If you have a traditional pension plan, contact your HR department to find out what benefits you can expect at retirement. This is usually based on a percentage of your income that increases with the number of years you work for your employer.
It also depends on whether you have worked long enough at your company to be “vested” in your pension. Leave before that magic date and your pension rights disappear.
To figure out if your pension will be enough to retire comfortably, add your expected pension payment to your expected monthly Social Security benefit. If it's not enough—or if it's just barely enough—you’ll have to look at defined-contribution alternatives, such as a 401(k), traditional IRA, and Roth IRA, to make up the shortfall.
Of course, even if it looks like you're set for retirement, you should fund at least one other type of account—such as a 401(k). You never know what will happen to your pension. It's a good idea to have at least part of your retirement income under your control.
Watch Out for Inflation
Inflation is the “X-Factor” in retirement planning. Most private employer pension plans establish a fixed monthly benefit at the beginning of retirement and pay out that amount for the rest of your life.
While that might be very generous in the early years of retirement, you’ll begin to feel the pinch in ten years or so when your monthly benefit doesn’t buy as much as it used to.
To address this, government pensions typically have some type of cost-of-living adjustment (COLA). Still, that COLA might not address your specific needs.
COLAs are generally based on the Consumer Price Index (CPI), a general-purpose index. However, that can work against seniors. For example, healthcare is a major component of a retiree's household budget. Price levels in that sector are rising much faster than in the general economy.

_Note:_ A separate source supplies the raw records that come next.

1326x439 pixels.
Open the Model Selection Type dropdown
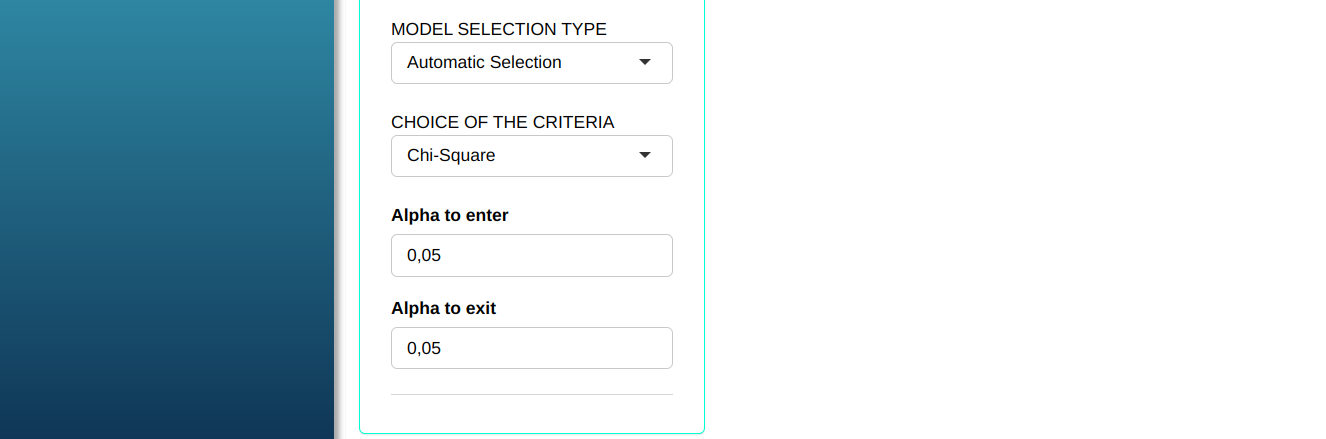531,63
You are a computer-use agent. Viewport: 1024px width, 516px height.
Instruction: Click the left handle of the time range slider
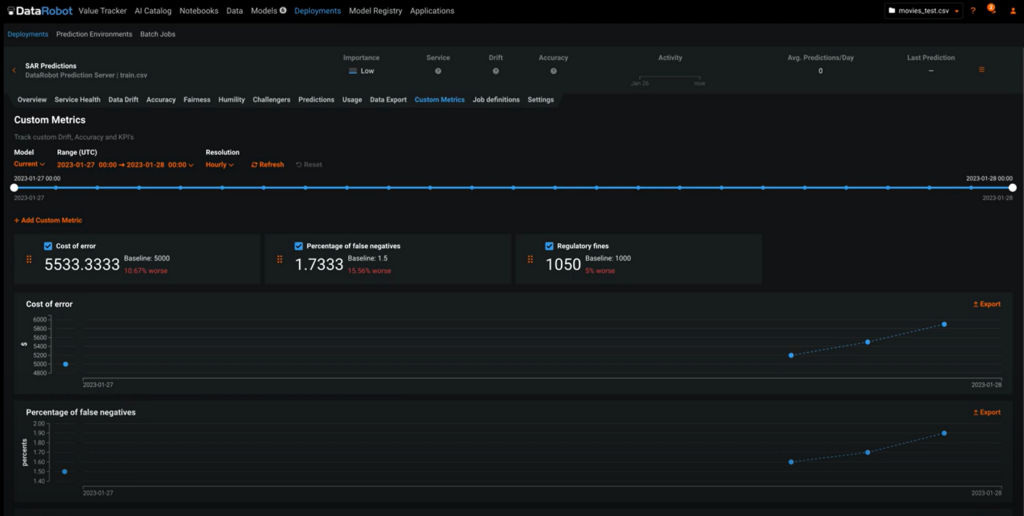(14, 187)
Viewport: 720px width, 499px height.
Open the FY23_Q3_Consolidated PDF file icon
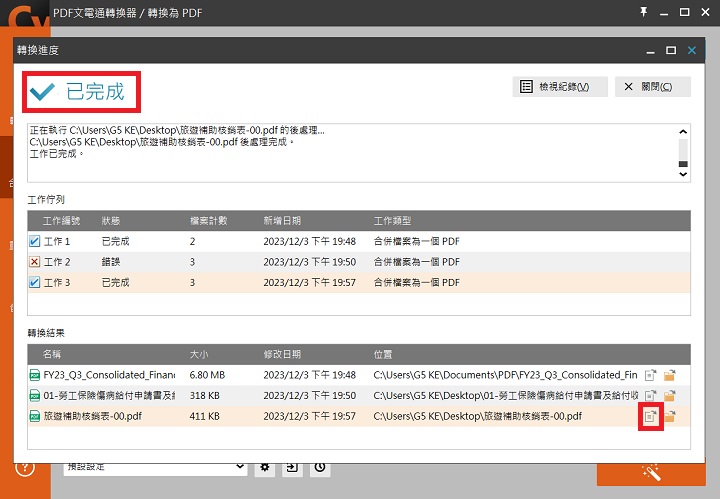(651, 375)
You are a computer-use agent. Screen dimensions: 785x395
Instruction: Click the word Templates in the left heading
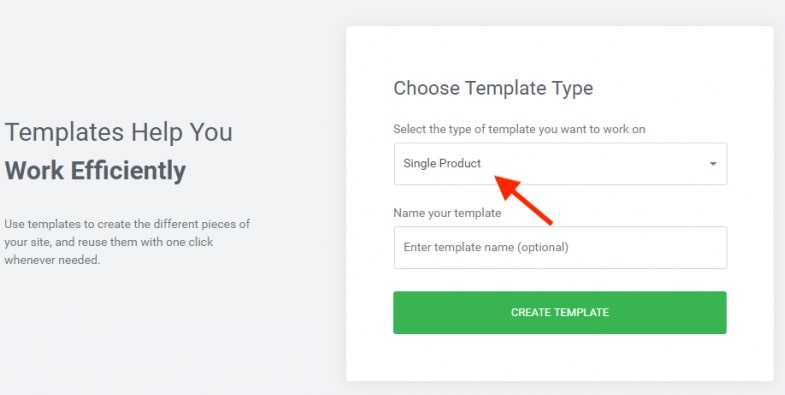pyautogui.click(x=64, y=133)
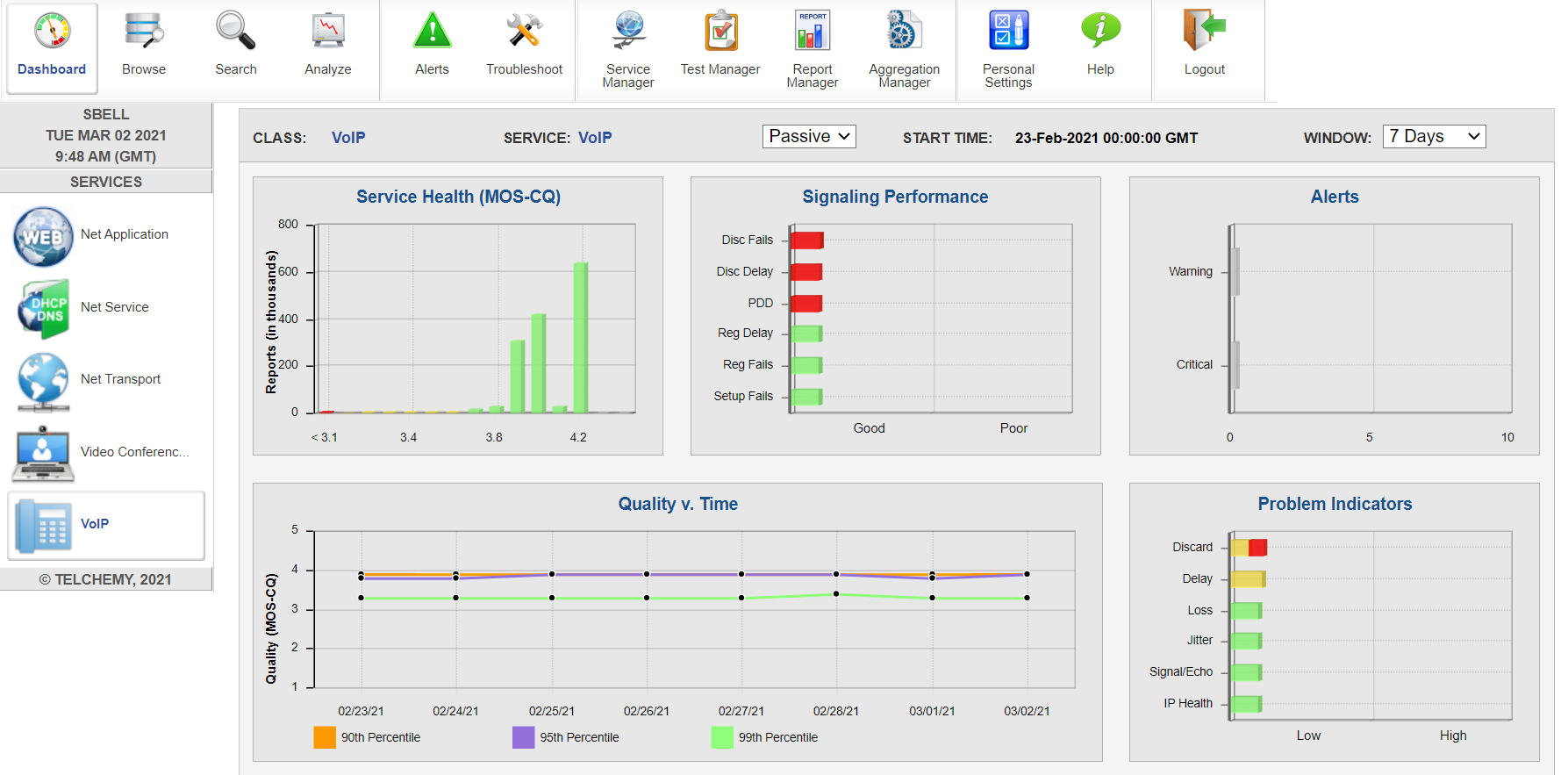Expand the Passive mode dropdown

click(809, 137)
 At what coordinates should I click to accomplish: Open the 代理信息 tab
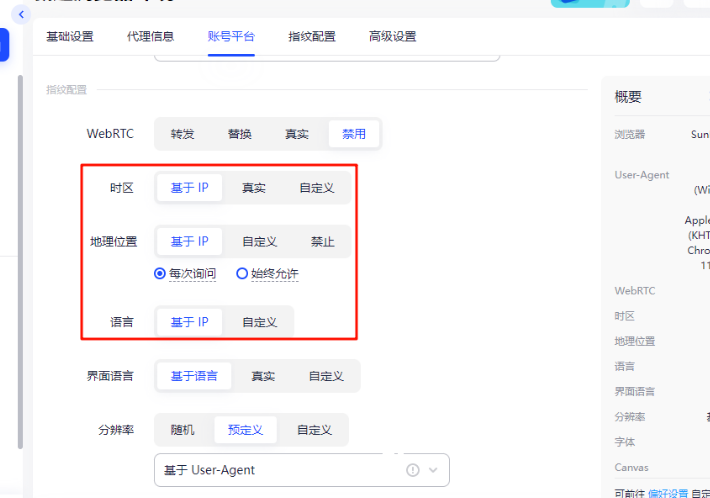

If the CPI is 2%, but your personal rate of inflation is 5%, you’ll fall behind, even with a COLA provision.
You should have some type of backup—such as a 401(k)—even if you’re expecting a government-sponsored, COLA-adjusted pension plan.
You Don’t Control Your Employer’s Pension Plan
A pension that looks good now can change—especially if it’s not part of a union contract or other mandate.
Your employer has absolute control over a defined-benefit plan (subject, of course, to federal law and any contracts). That means your company can generally change benefit calculations, reduce benefits, or even terminate the plan.
If so, your employer may arrange a payout to workers for their portions of the plan to date. However, in some cases, the funds are left in a poorly managed account that pays meager benefits until the last pensioned employee dies. Either way, you won’t get your expected monthly benefits.
Also, there’s a chance your company’s pension plan could fail. There are some protections in place to help preserve a portion of your pension plan—but not all of it.
Whenever possible, make sure your pension represents only a portion of your expected retirement income—not all of it.
The Bottom Line
The future of defined benefit pensions is tenuous at best. In addition to your pension, it’s a good idea to fund a defined contribution retirement plan—such as a 401(k) or 403(b)—if your employer offers one. Traditional and Roth IRAs are other good choices. And you can max out your contributions to both a defined contribution plan and an IRA during the same year.
Other ways to prepare for retirement include building up nonretirement investments (stocks, mutual funds, investment real estate), working to get out of debt, and even investigating post-retirement career opportunities.
A traditional pension is great if you have one, but never assume that your employer has your retirement fully covered. Ultimately, the quality of your retirement is your responsibility.